Should you become lost while camping or stranded due to an accident or auto failure, someone will be looking for you and you need to know how to help them discover your location. There are so many ways to signal rescuers, most are very simple, but now is the time to plan, just in case.
The sun is your best friend. You can use the sun and any shiny object to send a signal to anyone searching by air. A flash of light can be seen easily up to 10 miles away and under the best conditions, up to 100 miles. Definitely enough to be seen by an airplane or helicopter.
Mirrors can be used as an easy signaling device. Any size mirror will work but obviously the larger the mirror the easier it will be for you to aim the light. Cosmetic mirrors, the side mirror from the car, a mirror on a compass all work well. Anything that has a shiny surface that you can see your reflection in, makes a great mirror to signal. Pop the CD out of the player, if your car still has one, and it will work just as well as any mirror.

────────

- Exercise instructions -
1. Summarize the passage on signaling rescuers in two sentences.
2. Carry the passage on signaling rescuers forward from its last sentence.

────────

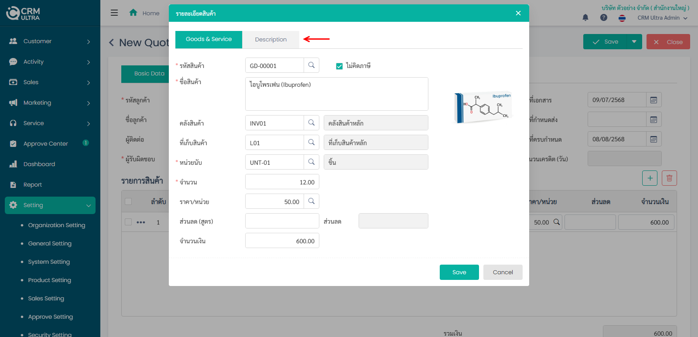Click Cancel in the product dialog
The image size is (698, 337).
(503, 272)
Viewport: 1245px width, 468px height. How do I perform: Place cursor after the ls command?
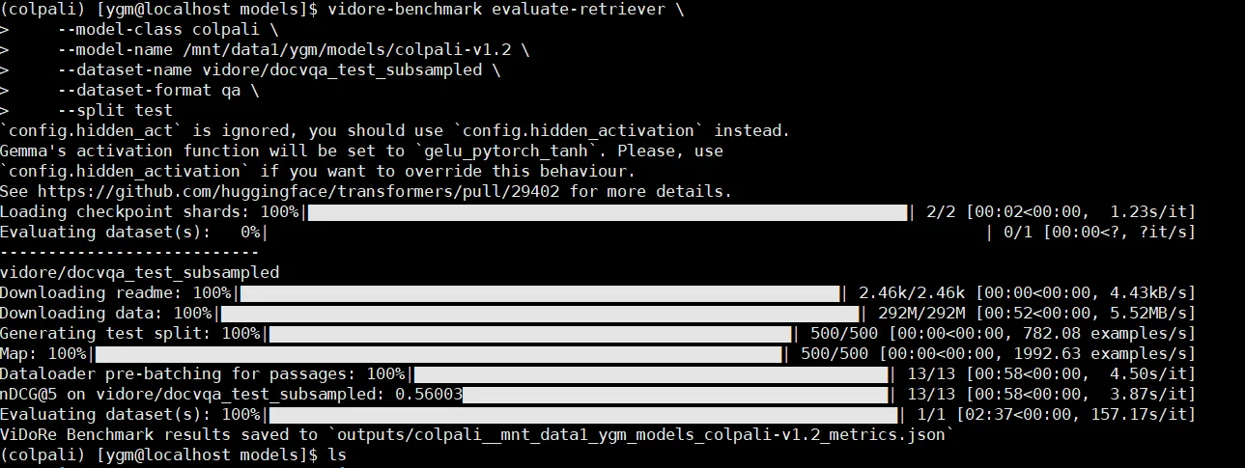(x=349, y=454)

────────

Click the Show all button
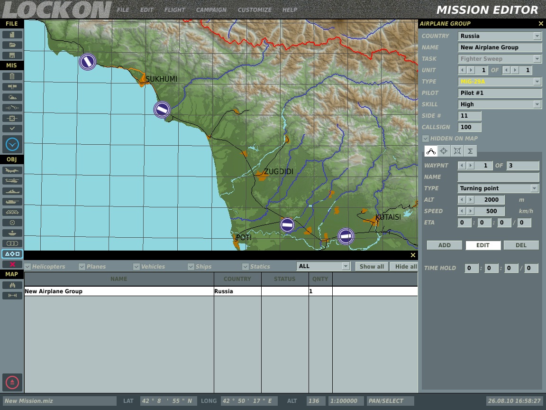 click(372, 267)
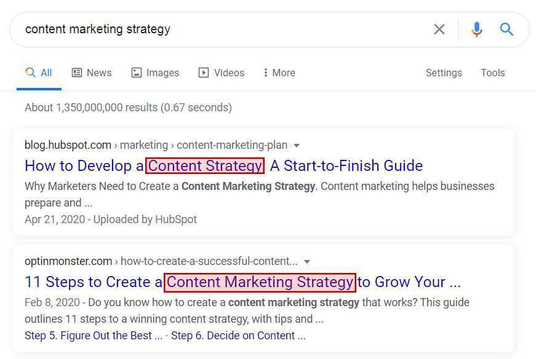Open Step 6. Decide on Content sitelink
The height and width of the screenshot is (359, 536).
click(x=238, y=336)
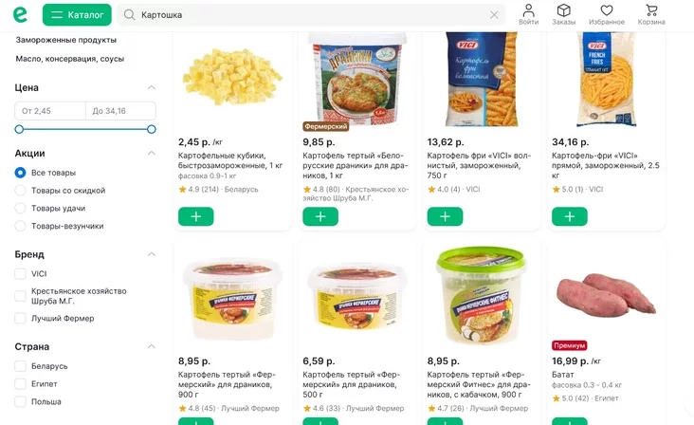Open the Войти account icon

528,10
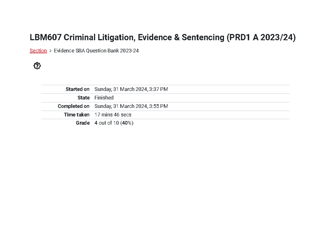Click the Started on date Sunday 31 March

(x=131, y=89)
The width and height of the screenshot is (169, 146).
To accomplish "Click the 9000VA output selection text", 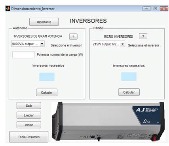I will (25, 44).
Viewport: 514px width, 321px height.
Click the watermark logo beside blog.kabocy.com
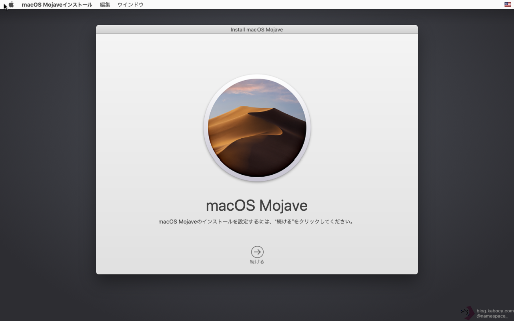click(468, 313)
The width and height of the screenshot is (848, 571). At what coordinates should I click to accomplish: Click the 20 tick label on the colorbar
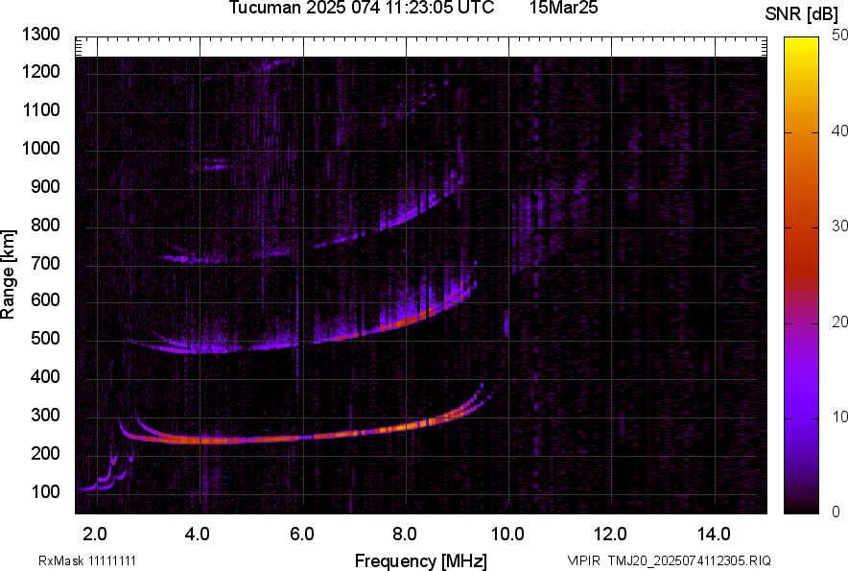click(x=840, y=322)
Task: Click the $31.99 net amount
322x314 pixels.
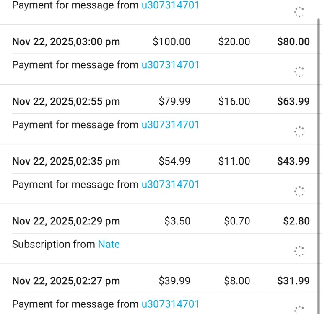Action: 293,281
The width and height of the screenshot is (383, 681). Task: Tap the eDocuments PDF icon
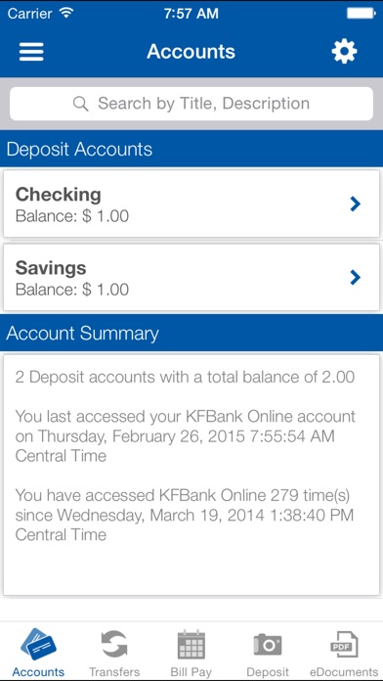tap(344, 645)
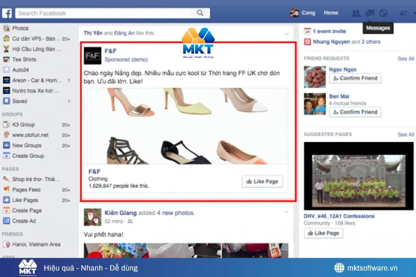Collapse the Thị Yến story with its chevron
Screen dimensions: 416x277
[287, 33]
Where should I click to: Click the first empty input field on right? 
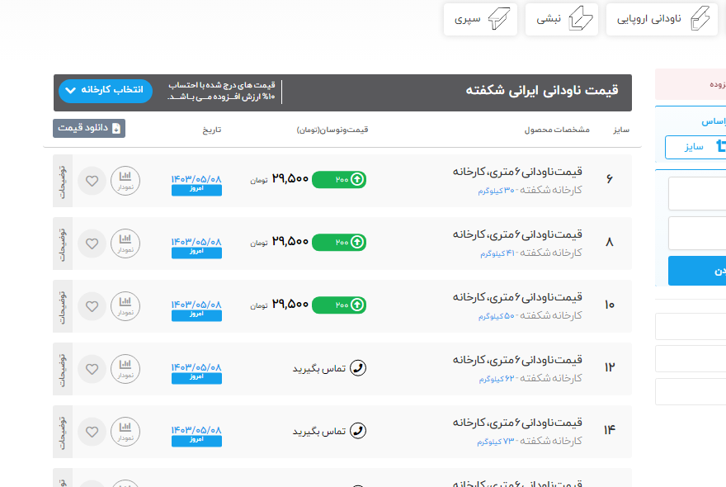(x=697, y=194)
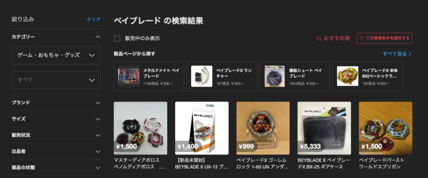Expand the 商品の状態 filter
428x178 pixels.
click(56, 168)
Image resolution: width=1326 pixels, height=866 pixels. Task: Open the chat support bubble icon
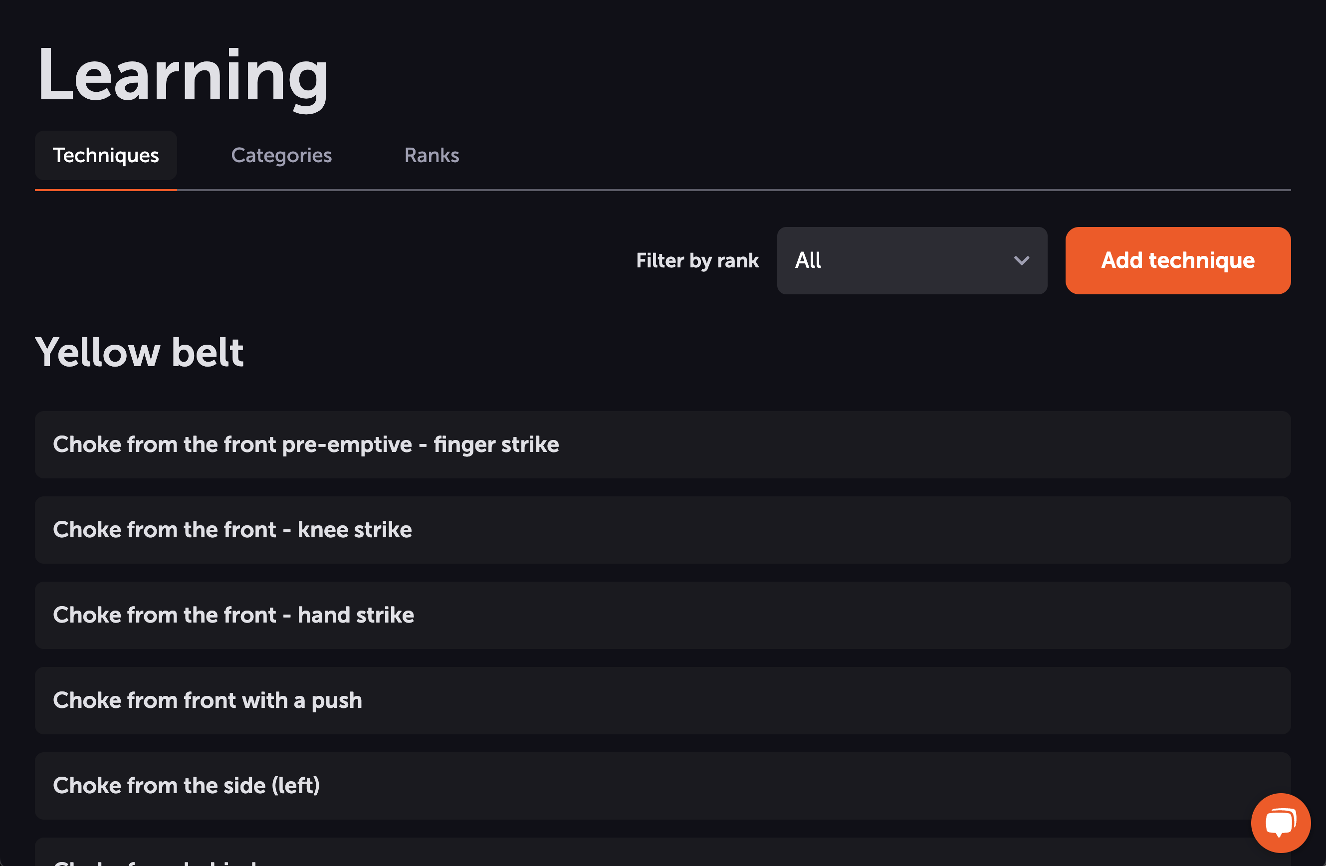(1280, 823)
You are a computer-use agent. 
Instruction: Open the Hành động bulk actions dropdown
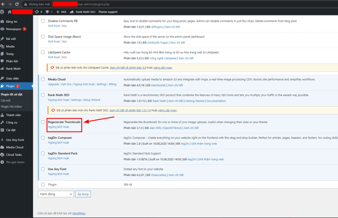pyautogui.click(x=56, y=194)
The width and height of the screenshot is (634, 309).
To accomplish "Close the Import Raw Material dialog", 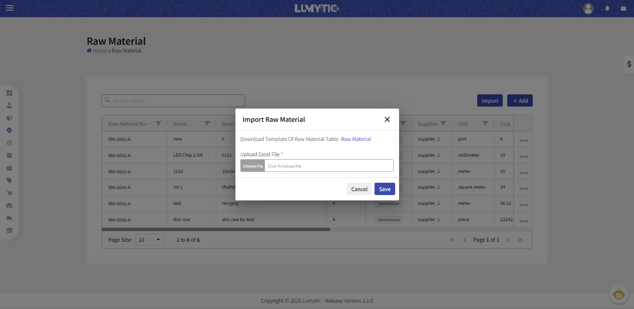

────────

- Solved tasks -
1. If you get lost or stranded, people will search for you, so plan now how to help them find you, since most ways of signaling rescuers are simple. A shiny object such as a mirror or a CD can flash sunlight to searchers in the air, and that flash can be seen up to 10 miles away, or up to 100 miles in the best conditions.

2.
It is important to aim your signal correctly or a plane flying can easily miss that small beam of light. You want to “hit” the window in the plane. The best method for achieving this is an aiming stake.
- Select an object, such as a stick or ski pole, even an umbrella, that is ideally about chest or head high. Plant it securely in the ground.
- Stand so that the object you want to signal is in line with the the top of the stick. Line up your mirror with the top of the stick.
- Move your mirror, or shiny object, so that the reflected light from the sun hits the top of the stick and lines up with the airplane or helicopter.
Once you know you have been seen, signal for another minute or so, while rescuers calculate your location. After that you do not need continue to signal. A flash from your signal mirror can be so bright that it can actually be blinding even that far away.
Now it’s time to practice! Go out and try to signal the top of a tree. Please don’t practice on actual aircraft. This is an important skill to teach children as they can really panic when lost. If they have been taught and practiced how to signal they will be much more likely to remain in place and not wander further into a dangerous situation.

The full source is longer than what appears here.